Convolutional neural networks (CNNs) have achieved great success in the fields of radiology and pathology. The automatic recognition of vestibular schwannoma (VS) based on magnetic resonance imaging (MRI) can significantly enhance the speed and accuracy of disease diagnosis, and reduce the threat of the disease to patients’ lives. At present, patients are diagnosed using contrast enhanced T1-weighted mode images from MRI but there is growing interest in high resolution T2-weighted mode images. However, due to the complex relationship between these two modes, applying a CNN using a simple multi-mode fusion strategy makes it difficult to learn complex information between the modes, and the feature information cannot be well matched and fused. In addition, most CNN hyper-parameters require fine tuning by experts in numerous “trial and error” experiments to achieve better results, and it is difficult to balance multiple objectives such as the model accuracy and training time.

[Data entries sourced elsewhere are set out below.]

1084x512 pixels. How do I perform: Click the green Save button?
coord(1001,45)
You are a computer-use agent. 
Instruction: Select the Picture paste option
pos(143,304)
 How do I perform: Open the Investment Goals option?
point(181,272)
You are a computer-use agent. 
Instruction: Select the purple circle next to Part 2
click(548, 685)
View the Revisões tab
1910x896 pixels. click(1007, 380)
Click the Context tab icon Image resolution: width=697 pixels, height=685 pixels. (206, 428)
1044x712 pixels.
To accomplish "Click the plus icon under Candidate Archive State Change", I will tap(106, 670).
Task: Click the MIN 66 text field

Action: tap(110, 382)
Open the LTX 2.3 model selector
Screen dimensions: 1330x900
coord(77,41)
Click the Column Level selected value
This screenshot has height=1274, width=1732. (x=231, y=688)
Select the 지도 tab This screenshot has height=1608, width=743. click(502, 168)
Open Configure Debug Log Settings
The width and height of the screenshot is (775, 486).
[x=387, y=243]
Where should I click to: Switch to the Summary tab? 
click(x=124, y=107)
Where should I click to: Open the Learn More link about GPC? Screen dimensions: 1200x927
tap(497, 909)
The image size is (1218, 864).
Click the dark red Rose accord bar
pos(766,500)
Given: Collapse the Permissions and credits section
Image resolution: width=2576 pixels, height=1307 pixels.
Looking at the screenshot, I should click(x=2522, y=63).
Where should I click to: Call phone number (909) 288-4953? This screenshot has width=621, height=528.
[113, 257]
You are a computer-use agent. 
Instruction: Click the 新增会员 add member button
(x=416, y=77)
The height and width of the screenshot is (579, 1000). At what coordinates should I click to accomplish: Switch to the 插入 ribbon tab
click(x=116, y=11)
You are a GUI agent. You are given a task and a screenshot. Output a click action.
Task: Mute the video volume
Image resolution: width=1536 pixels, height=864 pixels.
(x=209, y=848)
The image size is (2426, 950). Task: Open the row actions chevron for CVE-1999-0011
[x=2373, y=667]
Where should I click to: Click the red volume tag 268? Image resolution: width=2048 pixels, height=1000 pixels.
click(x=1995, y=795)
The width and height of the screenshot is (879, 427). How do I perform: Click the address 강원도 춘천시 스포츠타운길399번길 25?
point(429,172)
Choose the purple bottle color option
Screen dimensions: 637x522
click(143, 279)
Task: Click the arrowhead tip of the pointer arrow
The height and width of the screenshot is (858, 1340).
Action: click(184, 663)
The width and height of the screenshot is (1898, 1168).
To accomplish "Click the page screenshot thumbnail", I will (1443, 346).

The cost of optimization is very expensive. Therefore, we propose a high-performance “non-deep” VS recognition model with dual-mode multi-channel feature perception coupled with a surrogate-assisted multi-objective particle swarm optimization algorithm based on a Kullback–Leibler (KL)-Dropout network to balance multiple objectives while reducing model optimization costs and human influence. Our experimental results showed that the proposed algorithm reached the optimal level in the benchmark test problem. By combining the proposed algorithm with the proposed model, the accuracy was better in the comparison and the amount calculated by the model was controllable, which verified the effectiveness and generalizability of the proposed method.